Geometric Explicit Formula

The geometric explicit formula is a fundamental concept in mathematics, particularly in the fields of algebra and geometry. It is used to describe the nth term of a geometric sequence, which is a sequence of numbers where each term after the first is found by multiplying the previous term by a fixed, non-zero number called the common ratio. The formula is given by: $a_n = a_1 \cdot r^{(n-1)}$, where $a_n$ is the nth term, $a_1$ is the first term, $r$ is the common ratio, and $n$ is the term number.

This formula is essential in various mathematical and real-world applications, such as finance, physics, and engineering. For instance, it can be used to calculate the future value of an investment, the population growth of a city, or the distance an object travels over time. The geometric explicit formula provides a straightforward and efficient way to find any term in a geometric sequence, making it a crucial tool for problem-solving and critical thinking.

Derivation of the Geometric Explicit Formula

The derivation of the geometric explicit formula is based on the definition of a geometric sequence. Let’s consider a geometric sequence with the first term a_1 and common ratio r. The second term is obtained by multiplying the first term by r, giving a_2 = a_1 \cdot r. The third term is obtained by multiplying the second term by r, giving a_3 = a_2 \cdot r = (a_1 \cdot r) \cdot r = a_1 \cdot r^2. Continuing this pattern, we can see that the nth term is given by a_n = a_1 \cdot r^{(n-1)}.

Example Applications of the Geometric Explicit Formula

The geometric explicit formula has numerous applications in various fields. For instance, in finance, it can be used to calculate the future value of an investment. Suppose an investor deposits 1000 into a savings account with an annual interest rate of 5%. The future value of the investment after 5 years can be calculated using the geometric explicit formula: a_5 = 1000 \cdot (1 + 0.05)^4 = 1000 \cdot 1.05^4 = 1282.05. This means that the investment will be worth 1282.05 after 5 years.

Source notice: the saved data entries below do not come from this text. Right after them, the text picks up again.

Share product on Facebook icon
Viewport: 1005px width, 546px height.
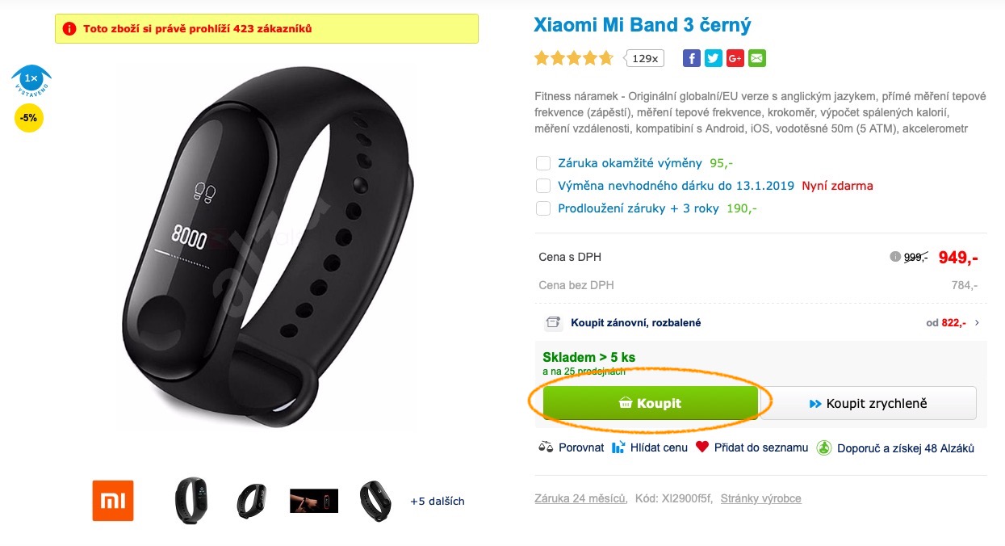[x=691, y=58]
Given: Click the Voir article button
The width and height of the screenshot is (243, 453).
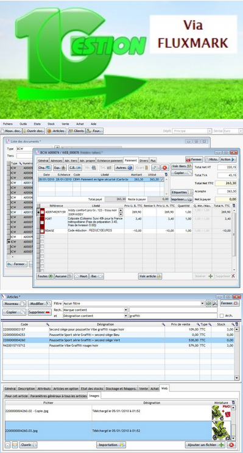Looking at the screenshot, I should coord(150,276).
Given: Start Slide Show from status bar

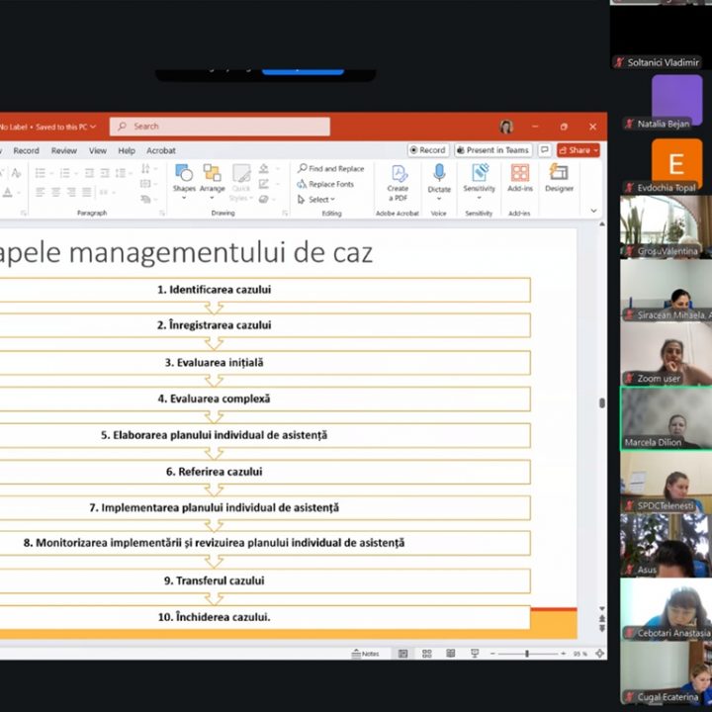Looking at the screenshot, I should pyautogui.click(x=475, y=654).

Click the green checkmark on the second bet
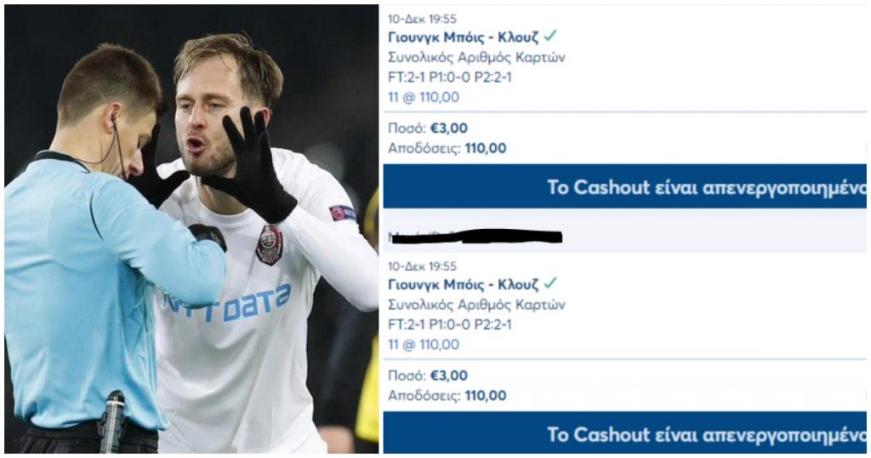(550, 283)
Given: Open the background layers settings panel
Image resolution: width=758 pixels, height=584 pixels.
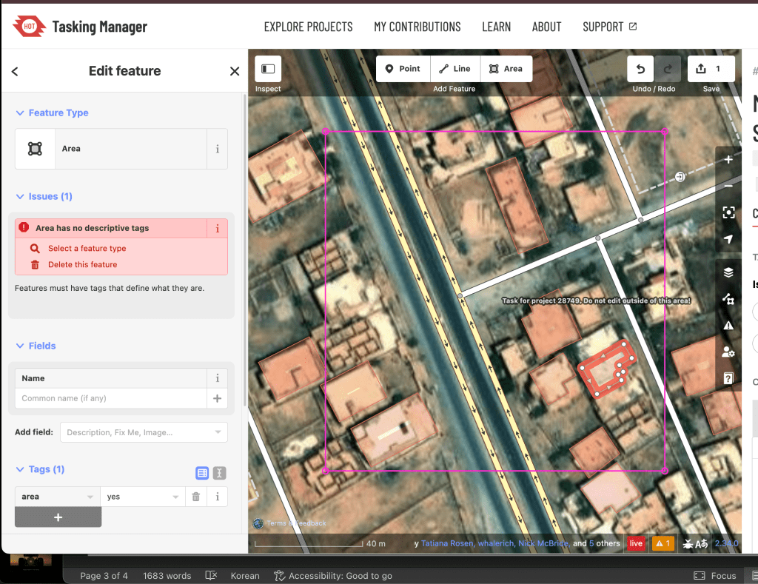Looking at the screenshot, I should [728, 272].
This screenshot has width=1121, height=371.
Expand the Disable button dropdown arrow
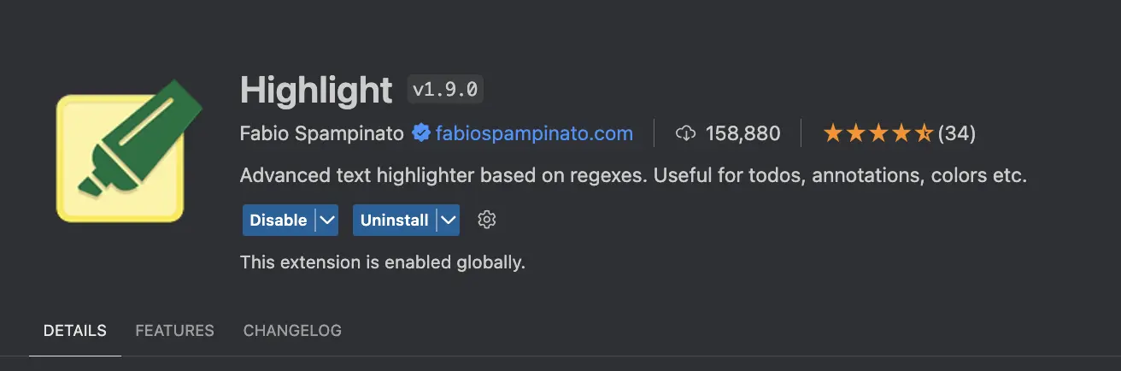click(326, 220)
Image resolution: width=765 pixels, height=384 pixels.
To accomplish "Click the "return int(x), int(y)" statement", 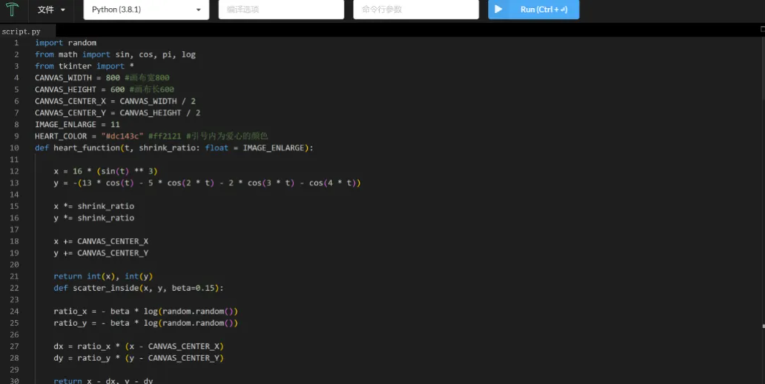I will [x=103, y=276].
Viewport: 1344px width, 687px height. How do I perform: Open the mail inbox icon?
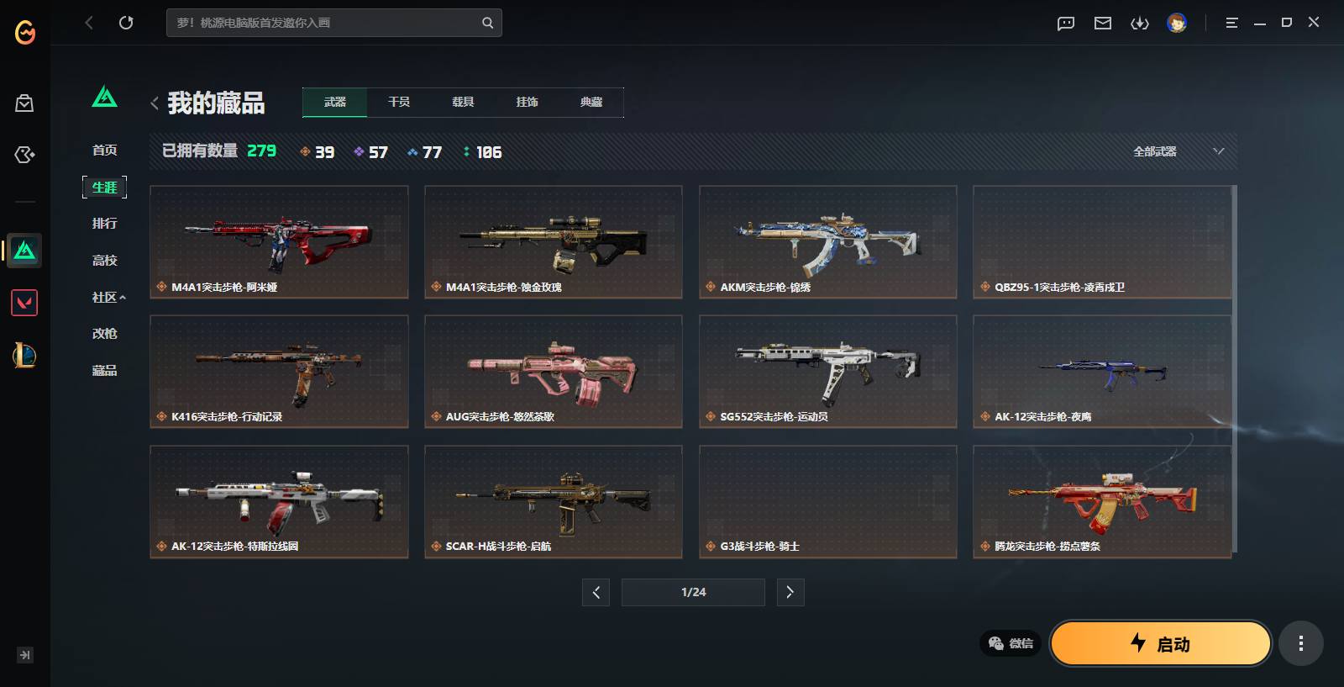coord(1103,23)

Geometric Sequences and Series

A geometric sequence is a sequence of numbers where each term after the first is found by multiplying the previous term by a fixed, non-zero number called the common ratio. A geometric series, on the other hand, is the sum of the terms of a geometric sequence. The formula for the sum of a geometric series is given by: S_n = \frac{a_1(1 - r^n)}{1 - r}, where S_n is the sum of the first n terms, a_1 is the first term, r is the common ratio, and n is the number of terms.

Convergence of Geometric Series

A geometric series converges if the absolute value of the common ratio (|r|) is less than 1. In this case, the series converges to a finite sum, which can be calculated using the formula: S = \frac{a_1}{1 - r}. If |r| is greater than or equal to 1, the series diverges, meaning that the sum of the series approaches infinity.